▶ _WHAT THE TASK ASKS_
Reproduce the data starting at the line containing "Task: Open Príncipe" and ending at the end of the data, swapping "Screen dimensions" for "Viewport size" and changing nothing else. Omit the pictures from the answer.

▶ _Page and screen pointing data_
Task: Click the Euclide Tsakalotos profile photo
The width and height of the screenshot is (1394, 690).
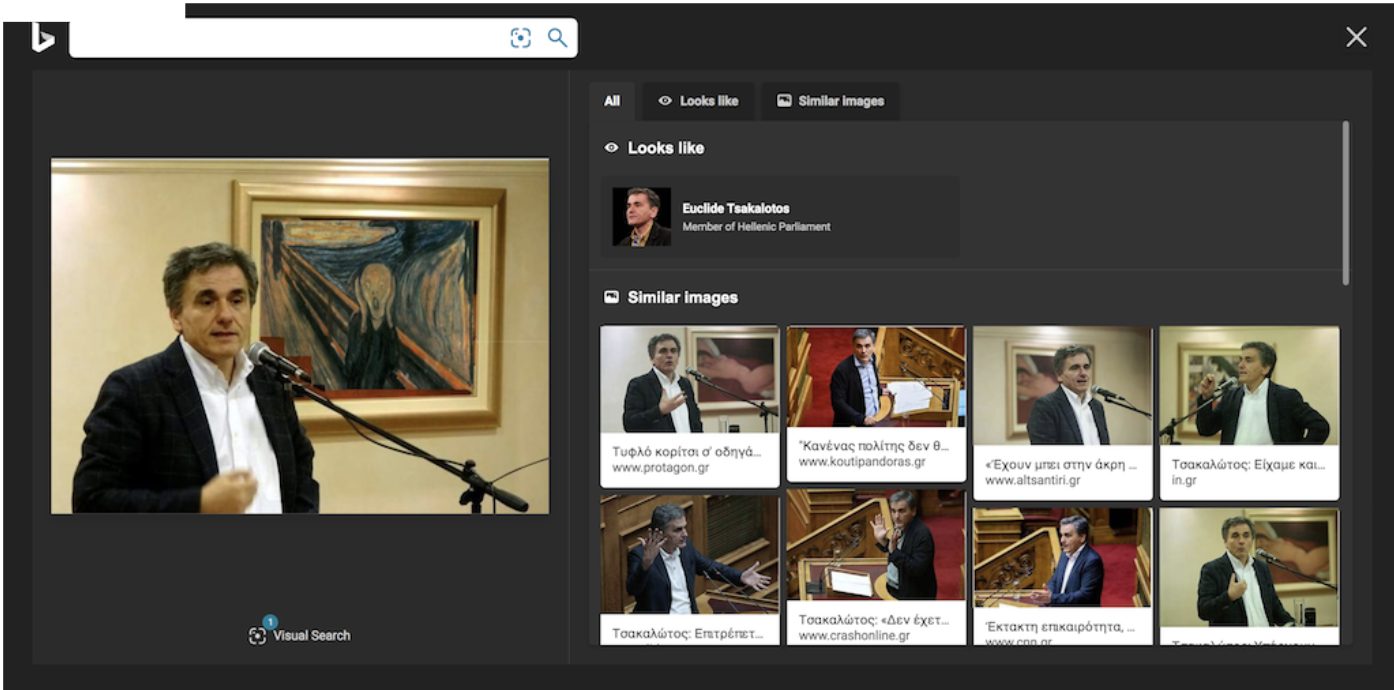Action: (641, 217)

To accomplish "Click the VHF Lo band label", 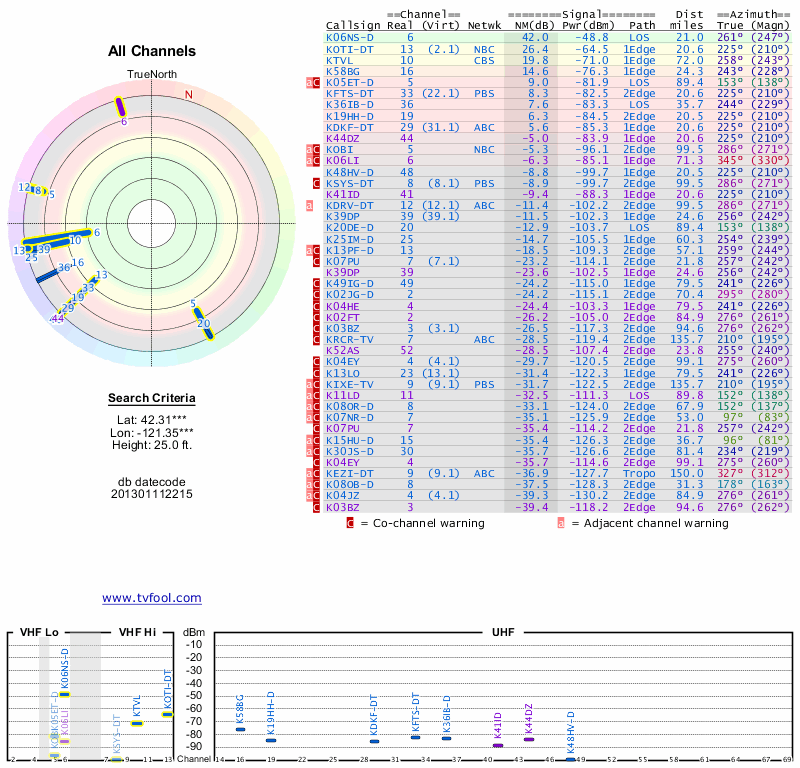I will 40,633.
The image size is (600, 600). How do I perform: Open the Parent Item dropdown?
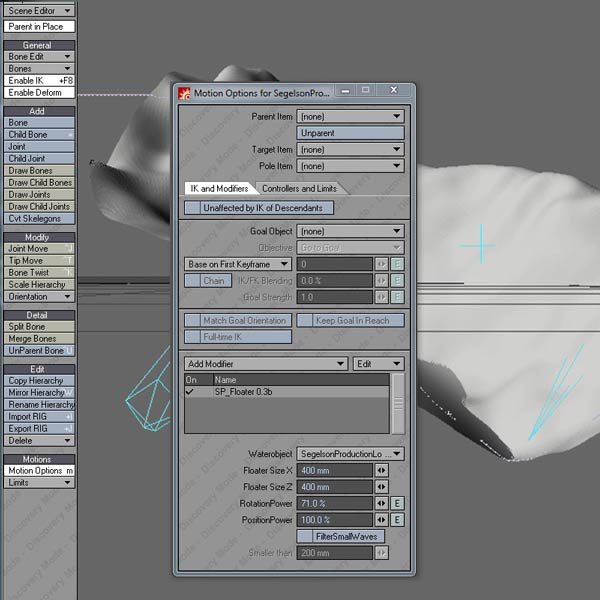[350, 117]
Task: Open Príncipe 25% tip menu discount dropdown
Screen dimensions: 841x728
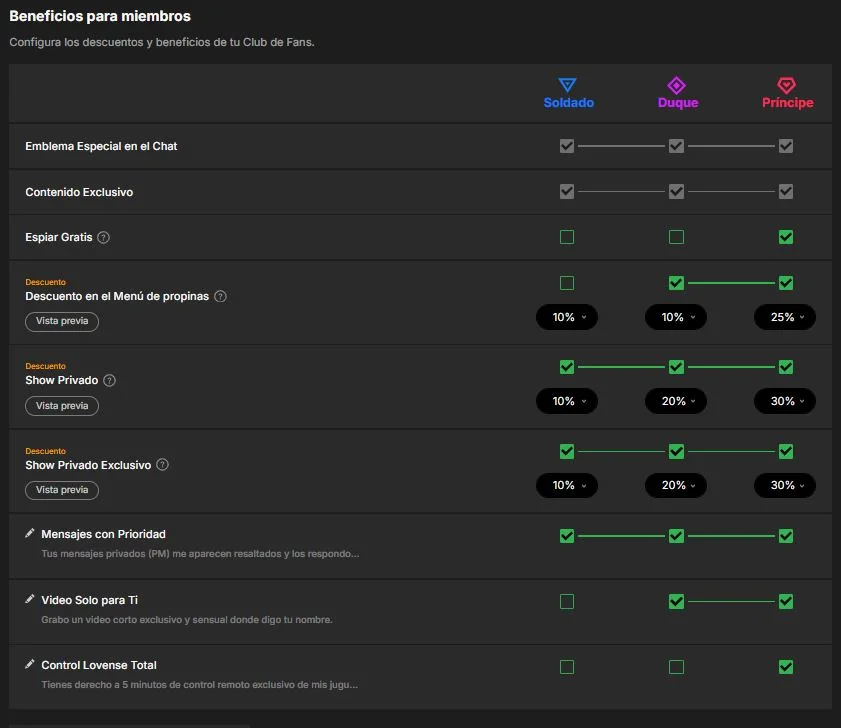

▶ _RESULT OF THIS TASK_
Task: Open Príncipe 25% tip menu discount dropdown
Viewport size: 841x728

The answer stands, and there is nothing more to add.